Não sei o que deu em minha mãe que nesse dia, ela só o fez esta pergunta e deixou que ele fosse dormir, devia esta prevendo que se brigasse com ele poderia acontecer coisa pior devido ao seu estado psiquico.
Nos continuamos na sala, minha mãe acalmando meu choro em seu colo. Infelizmente algo inusitado aconteceu. A irmã da vizinha, da Meri, foi chamar minha mãe no portão aquele horário, minha mãe nao quis atender, falou para eu ficar em silêncio. Meu pai ouviu ela chamar. Ai que aquela horrivel cena que jamais vou esquecer aconteceu. Meu pai saiu do quarto furioso, gritando com minha mãe:
_Vai atender a sua amiguinha!!

_ Vai Lucia!!
_ Não vou Gininho, fica calado.
Ele veio pra cima da minha mãe com a mão levantada para bater nela.

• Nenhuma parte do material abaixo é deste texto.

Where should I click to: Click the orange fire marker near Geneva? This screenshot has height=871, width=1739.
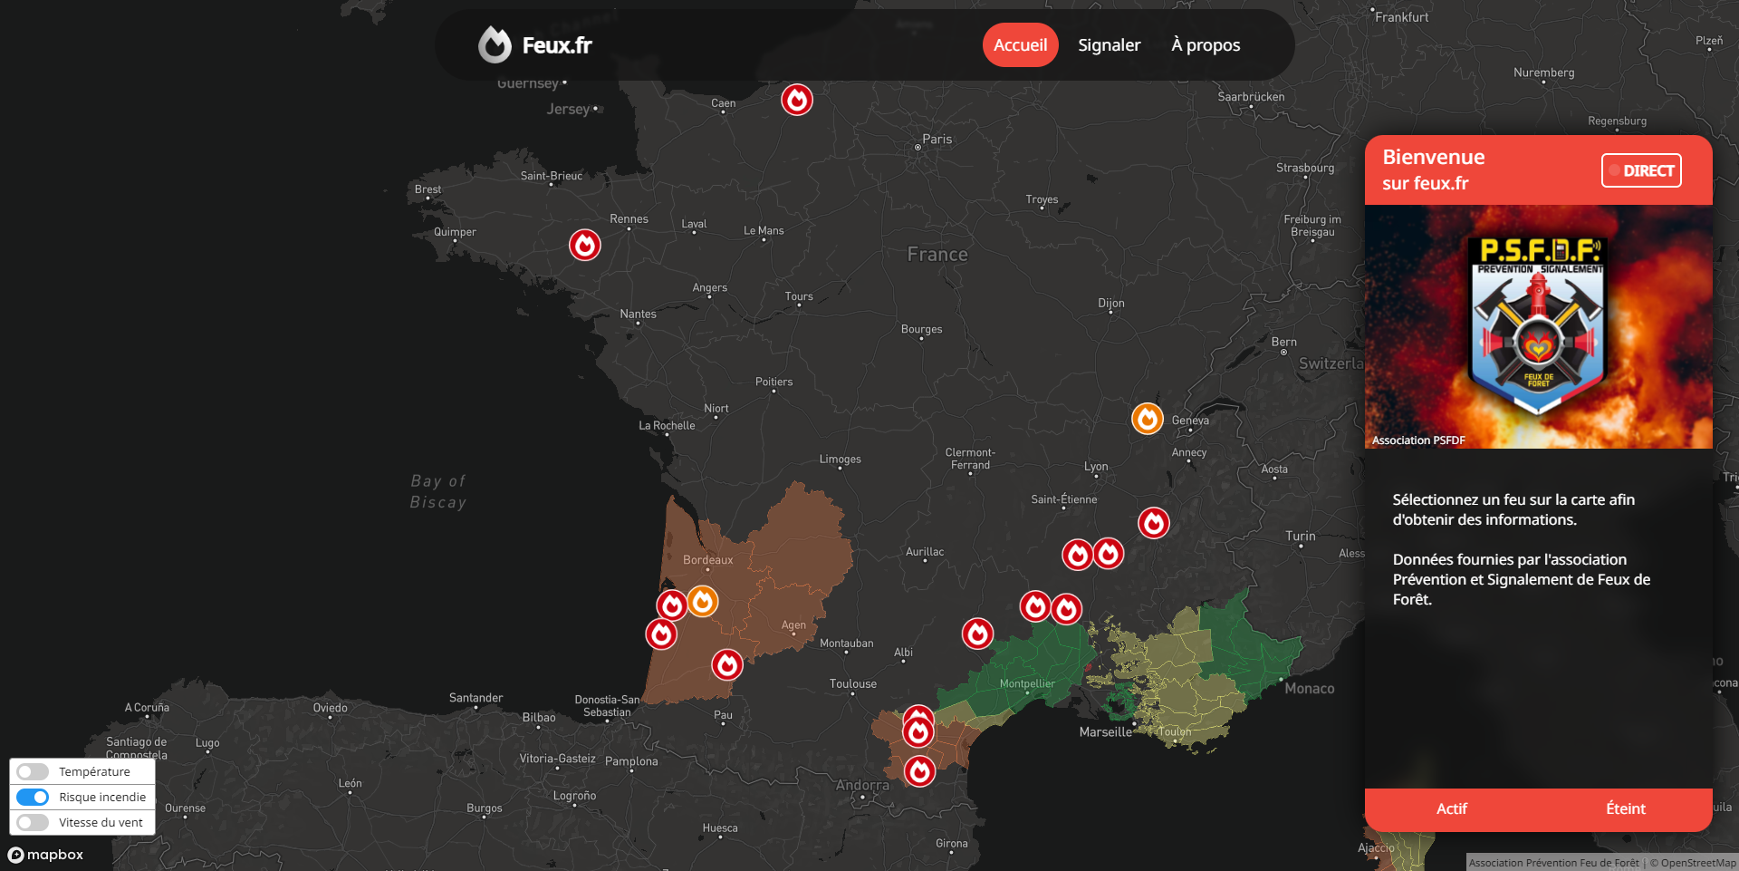click(x=1147, y=419)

Eu entrei na frente dele, implorando para que ele não batesse nela:

_Não bate na minha mãe, pai!! eu soluçava de chorar.

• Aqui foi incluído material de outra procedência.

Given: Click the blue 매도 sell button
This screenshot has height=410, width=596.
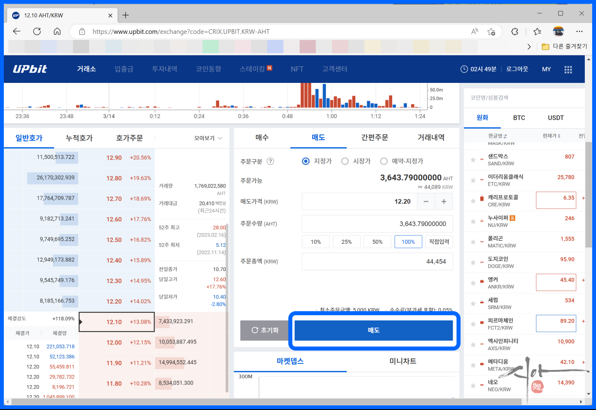Looking at the screenshot, I should 373,330.
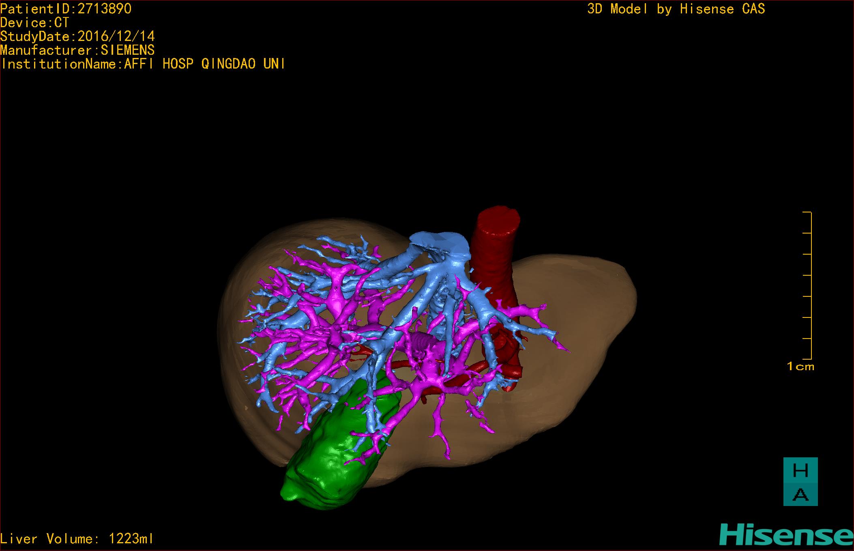Click the A face of orientation cube
Viewport: 854px width, 551px height.
(x=800, y=494)
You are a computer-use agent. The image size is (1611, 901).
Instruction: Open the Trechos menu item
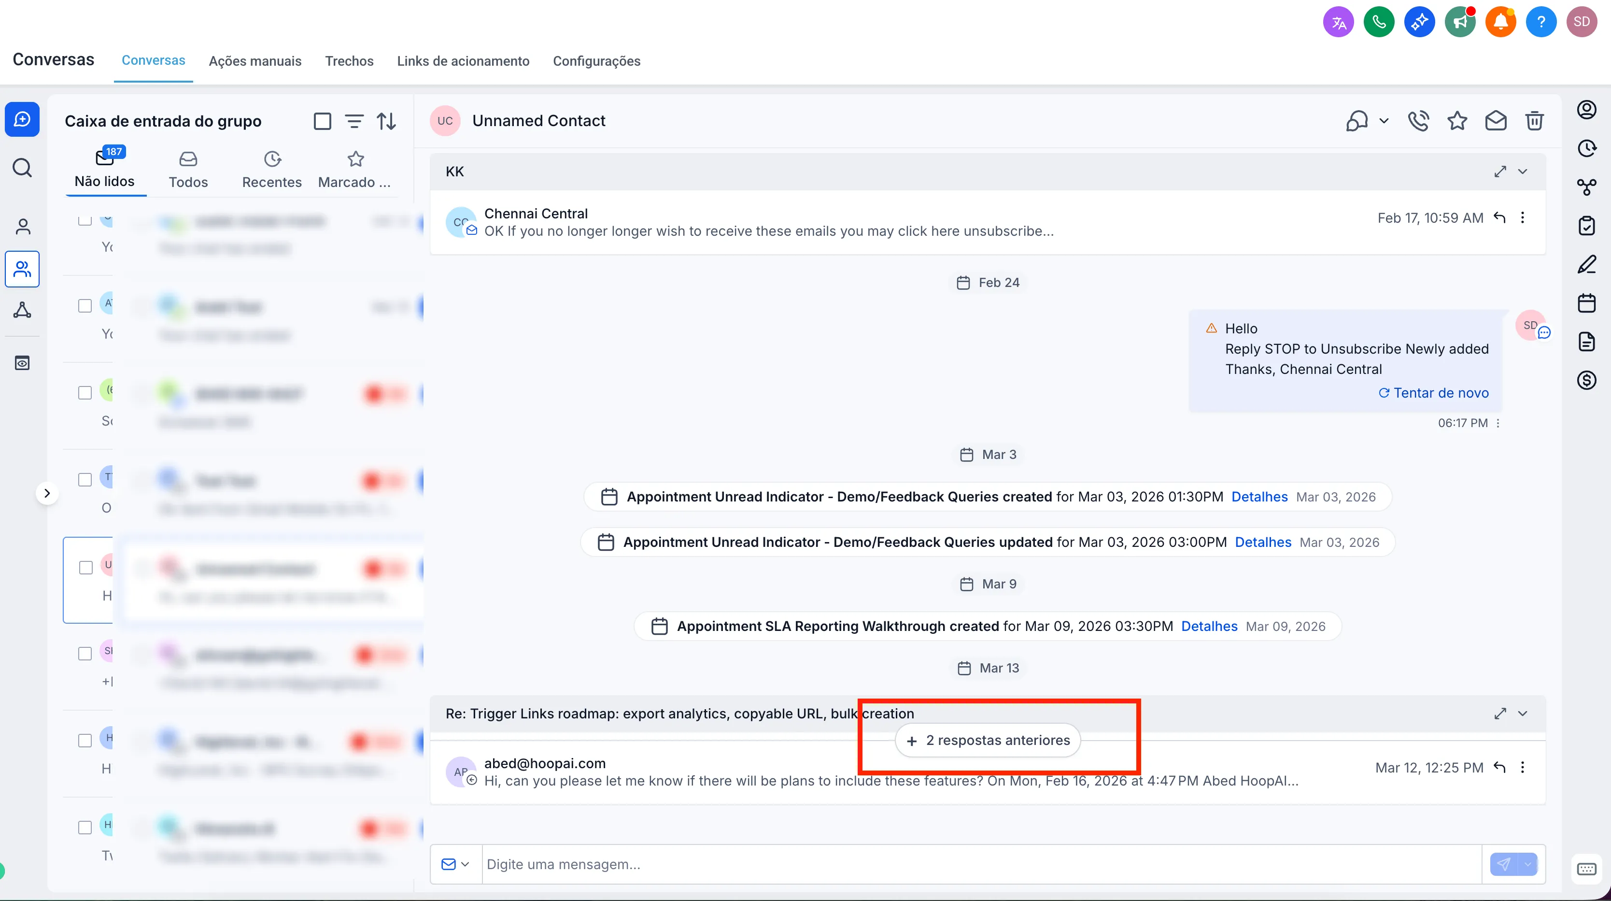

Minha mãe caiu sobre o sofá pra fugir do tapa que ele ia dar no rosto dela.
Tivemos que correr para o quarto para o quarto dela e trancar a porta, porque senão seriamos, e não estou exagerando, espancados por ele. Ele batia na porta para a gente abir. Eu e minha mãe choravamos muito, abraçados na cama. Ela pedia a Deus para acalmar ele. Depois de bater muito ele se cansou. Ouvimos ele indo para o meu quarto que fica no corredor a frente. Desde esse dia meu sentimento por meu pai nunca mais foi o mesmo. Minha mãe não se separou do meu pai depois disso, ela era dependente financeiramente dele, infelizmente, e pensava como que iria me criar sem dinheiro, que iria passar necessidade. Só por isso ela se humilhava a viver com meu pai. Ela não tinha uma família unida, a mãe a abandonou cedo ( minha avó materna não valia nada, sacaneou com minha mãe ), sendo criada pela avó que vivia em um sitio em Bangu, o pai nunca foi presente também, bati nela quando era pequena, o irmão e as irmãs era distantes e ela nao ia muito com a cara deles, das irmãs principalmente ( da Simone mais ainda). Meu tio Luiz era o único que ela tinha um vínculo, mas ele tinha a familia dele, não poderia ajuda-la. Não restava outra opção, ela tinha que ficar com aquele homem com quem casará ainda nova, com viten e dois anos. Esse foi um dos milhares de acontecimentos, que podem ajudar a mostrar como se formou minha personalidade. Esse meu jeito retraido, por vezes angustiado, temeroso. Creio que esses fatos me deixaram sequelas irreversiveis. Traumas que jamais serão curados. Continuarei contando em outros posts mais sobre tudo que ja vivi e também tudo que vivo atualmente, por enquanto é só!! Não escrevo na intenção de aparecer ( mesmo disponibilizado o meu blog para as outras pessoas ) o que pode parecer controversio, mas juro pela alma da minha mãe, que eu tanto amei, que não é essa minha intenção. Leia quem quiser. Uns podem vir até a me zuar , outros me criticar, por estar falando da minha vida particular, mas não vejo mal nenhum nisso, já que a vida é minha. Escrevo apenas para desabafar um pouco.